● Requirements
Reproduce the part of the records that opens with the line containing "Click the 16GB Kit (2 x 8GB) value" and closes with the line containing "will click(x=1735, y=42).", both lines included and the requests kept as they are. Scale every coordinate in the answers by 1.8, rounding each result to a whole number with halves rounded up.
☆ ☆ ☆ ☆
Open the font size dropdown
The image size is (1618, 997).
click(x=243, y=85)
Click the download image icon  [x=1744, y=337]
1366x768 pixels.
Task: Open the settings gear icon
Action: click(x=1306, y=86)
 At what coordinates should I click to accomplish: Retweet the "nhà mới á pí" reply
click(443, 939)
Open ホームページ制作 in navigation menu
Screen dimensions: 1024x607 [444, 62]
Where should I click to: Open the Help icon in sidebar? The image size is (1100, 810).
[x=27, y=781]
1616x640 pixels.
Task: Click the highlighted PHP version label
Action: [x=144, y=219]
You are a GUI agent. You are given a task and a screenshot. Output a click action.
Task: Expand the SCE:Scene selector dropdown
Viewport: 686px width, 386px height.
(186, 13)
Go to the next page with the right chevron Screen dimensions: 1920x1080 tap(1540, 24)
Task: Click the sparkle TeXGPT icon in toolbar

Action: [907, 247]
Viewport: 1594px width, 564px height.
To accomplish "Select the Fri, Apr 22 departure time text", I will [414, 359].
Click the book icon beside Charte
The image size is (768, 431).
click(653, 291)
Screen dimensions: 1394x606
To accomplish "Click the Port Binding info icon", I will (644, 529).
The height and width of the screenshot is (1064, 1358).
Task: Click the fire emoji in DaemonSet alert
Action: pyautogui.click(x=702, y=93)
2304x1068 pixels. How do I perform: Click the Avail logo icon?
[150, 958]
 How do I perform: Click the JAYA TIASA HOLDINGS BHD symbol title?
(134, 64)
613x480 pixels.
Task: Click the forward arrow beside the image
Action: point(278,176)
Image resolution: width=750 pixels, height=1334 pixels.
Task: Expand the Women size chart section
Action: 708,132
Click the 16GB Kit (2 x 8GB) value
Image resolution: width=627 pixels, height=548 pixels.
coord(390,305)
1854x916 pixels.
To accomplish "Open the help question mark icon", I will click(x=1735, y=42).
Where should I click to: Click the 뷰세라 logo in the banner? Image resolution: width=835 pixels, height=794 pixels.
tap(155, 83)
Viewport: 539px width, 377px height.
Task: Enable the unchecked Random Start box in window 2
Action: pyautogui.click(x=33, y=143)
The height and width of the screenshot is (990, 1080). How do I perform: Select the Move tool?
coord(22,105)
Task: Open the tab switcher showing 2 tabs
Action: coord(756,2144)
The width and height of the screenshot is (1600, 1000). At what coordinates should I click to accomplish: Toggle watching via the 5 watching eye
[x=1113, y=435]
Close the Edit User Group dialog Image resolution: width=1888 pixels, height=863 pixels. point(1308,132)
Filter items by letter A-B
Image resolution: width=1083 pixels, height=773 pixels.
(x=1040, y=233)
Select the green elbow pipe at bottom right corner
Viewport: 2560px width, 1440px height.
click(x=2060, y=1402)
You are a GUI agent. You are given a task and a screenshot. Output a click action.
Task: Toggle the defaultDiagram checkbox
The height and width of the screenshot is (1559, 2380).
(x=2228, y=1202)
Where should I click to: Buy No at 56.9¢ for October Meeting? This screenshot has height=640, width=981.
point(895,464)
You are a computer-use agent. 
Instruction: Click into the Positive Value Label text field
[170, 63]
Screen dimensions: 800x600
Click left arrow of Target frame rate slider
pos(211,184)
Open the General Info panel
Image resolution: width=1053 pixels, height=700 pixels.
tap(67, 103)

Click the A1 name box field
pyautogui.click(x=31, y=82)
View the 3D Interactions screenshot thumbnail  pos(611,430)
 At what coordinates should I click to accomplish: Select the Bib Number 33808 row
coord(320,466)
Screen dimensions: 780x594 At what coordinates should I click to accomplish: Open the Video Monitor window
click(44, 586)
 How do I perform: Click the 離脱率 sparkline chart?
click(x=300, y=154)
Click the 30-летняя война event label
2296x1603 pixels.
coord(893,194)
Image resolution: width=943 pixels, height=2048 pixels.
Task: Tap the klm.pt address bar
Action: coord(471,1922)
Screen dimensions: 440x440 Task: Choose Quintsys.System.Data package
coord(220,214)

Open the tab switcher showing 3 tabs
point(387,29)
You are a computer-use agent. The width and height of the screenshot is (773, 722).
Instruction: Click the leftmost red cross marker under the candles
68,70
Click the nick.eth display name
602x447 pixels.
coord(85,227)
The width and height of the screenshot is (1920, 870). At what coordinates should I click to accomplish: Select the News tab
☆ ☆ ☆ ☆
● Finished exercise
Click the 16GB Kit (2 x 8GB) value
Image resolution: width=627 pixels, height=548 pixels.
coord(702,549)
1854x916 pixels.
To accomplish "Open the help question mark icon", I will click(x=3123, y=76).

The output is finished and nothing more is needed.